SEMARANG (jatengtoday.com) – Kebijakan pemerintah terkait pelarangan kelebihan ukuran dan kelebihan muatan pada angkutan barang atau biasa disebut overdimension overload (ODOL) menuai protes, terutama dari kalangan sopir.
Beberapa waktu lalu, ratusan sopir truk di Kudus melakukan demonstrasi di depan kantor dinas perhubungan setempat. Bahkan, wacananya, bakal ada demo besar-besaran menolak kebijakan “zero” ODOL di kantor Dishub Jawa Tengah.
Terkait hal itu, Ketua Bidang Advokasi dan Kemasyarakatan MTI Pusat Djoko Setijowarno justru menganggap wajar ketika para sopir protes. Sebab, merekalah yang paling terkena dampak dari normalisasi ODOL.
“Memang harus demo, biar semua orang tahu, bahwa sopir masalahnya banyak. Demo, biar dapat perhatian,” ujarnya, Senin (21/2/2022).
Djoko mengaku kerap terjun ke lapangan dan komunikasi dengan sopir truk. Dia mendapat informasi bahwa beban sopir itu sangat berat, termasuk harus menghadapi adanya pungutan baik oleh orang berseragam maupun tidak berseragam.
Menurut Djoko, akar masalah truk ODOL adalah tarif angkut barang terlalu rendah, karena pemilik barang tidak mau keuntungan selama ini berkurang padahal biaya produksi meningkat.
Pemilik armada truk atau pengusaha angkutan, juga tidak mau berkurang keuntungannya. Begitu pun dengan pengemudi truk yang tidak mau berkurang pendapatannya.

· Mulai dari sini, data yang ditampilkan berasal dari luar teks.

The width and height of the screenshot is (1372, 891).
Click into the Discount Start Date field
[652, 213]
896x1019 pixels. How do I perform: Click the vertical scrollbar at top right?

Tarif angkut barang yang tergolong murah ini membuat para sopir memutar otak. Belum lagi adanya beban biaya tidak terduga. Akhirnya, kapasitas muatannya disesuaikan untuk menutup biaya operasional.
“Kelebihan muatan dengan menggunakan kendaraan berdimensi lebih itu untuk menutupi biaya tidak terduga yang dibebani ke pengemudi truk,” tutur Djoko.
Akademisi Prodi Teknik Sipil Unika Soegijapranata tersebut menyebut, ke depan akan sulit mendapatkan pengemudi truk yang berkualitas karena pekerjaan tersebut tidak lagi diminati banyak orang.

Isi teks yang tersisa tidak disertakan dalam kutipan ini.